** RECORDS FOR THIS EXERCISE follows **
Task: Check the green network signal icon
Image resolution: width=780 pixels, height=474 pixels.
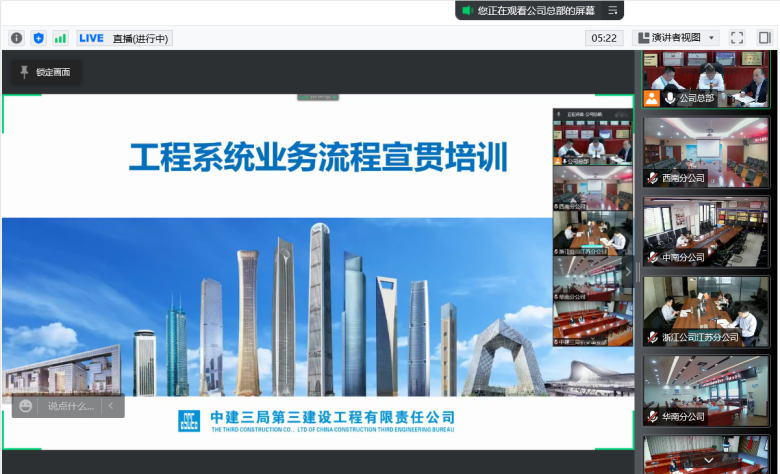Action: click(x=60, y=38)
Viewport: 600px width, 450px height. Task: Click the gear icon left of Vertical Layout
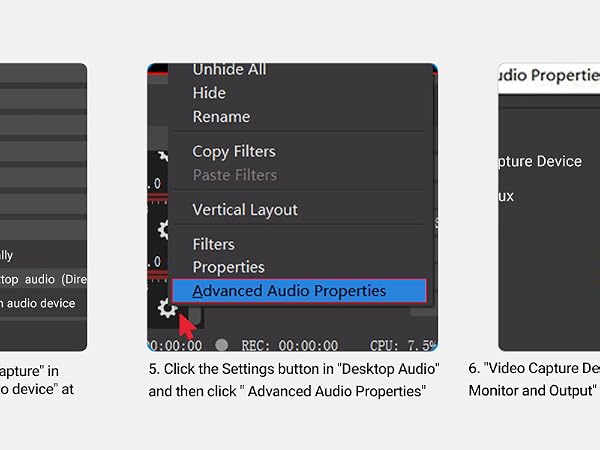163,230
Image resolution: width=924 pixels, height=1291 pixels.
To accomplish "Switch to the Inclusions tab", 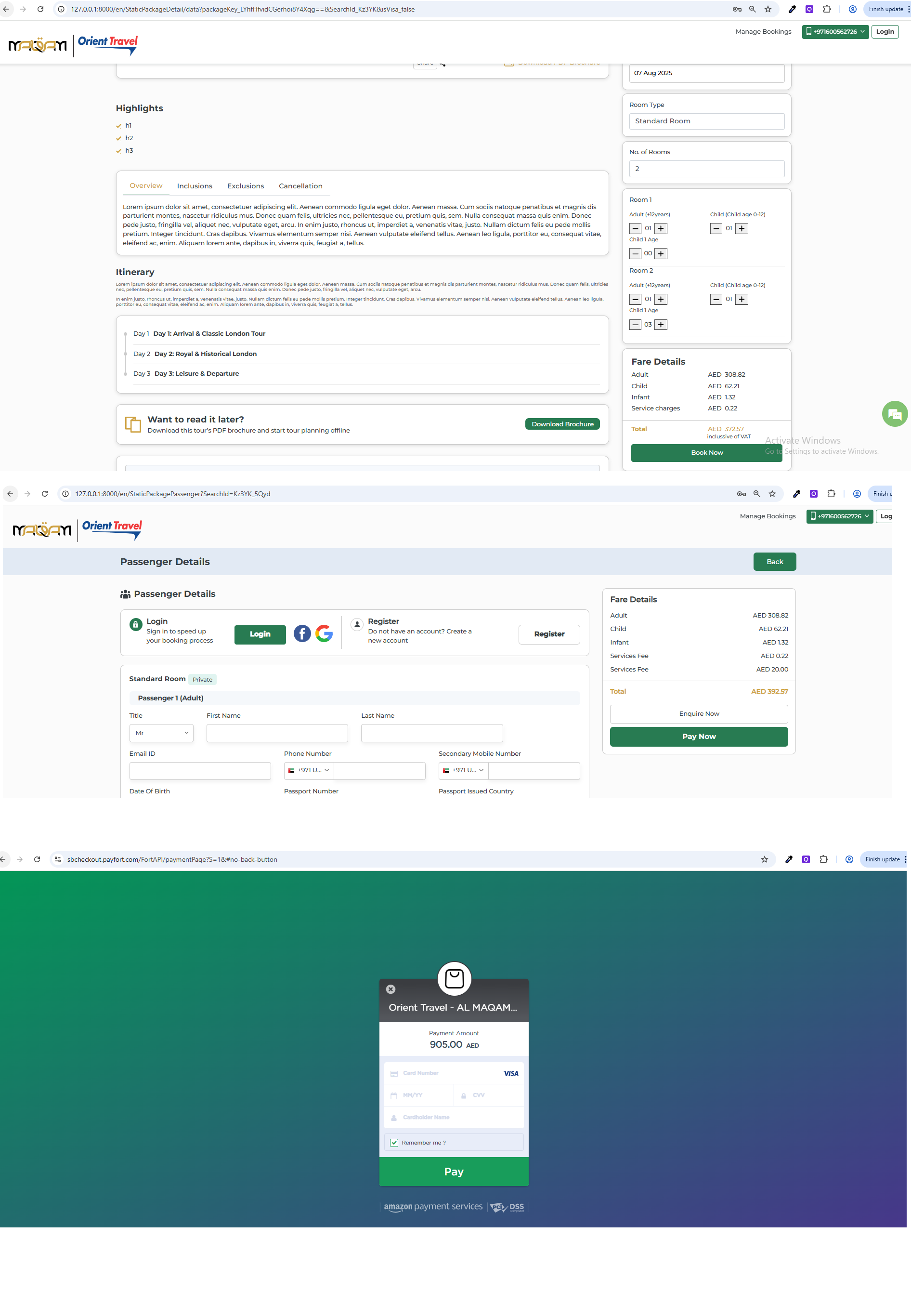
** End of RECORDS FOR THIS EXERCISE **
EXERCISE
Set down all the entries exactly as they appear, but skip any pictures.

RESULT OF THE EXERCISE
Task: Check the green network signal icon
Image resolution: width=780 pixels, height=474 pixels.
Action: click(x=60, y=38)
Viewport: 600px width, 450px height. Task: Click the gear icon left of Vertical Layout
163,230
Image resolution: width=924 pixels, height=1291 pixels.
To accomplish "Switch to the Inclusions tab", 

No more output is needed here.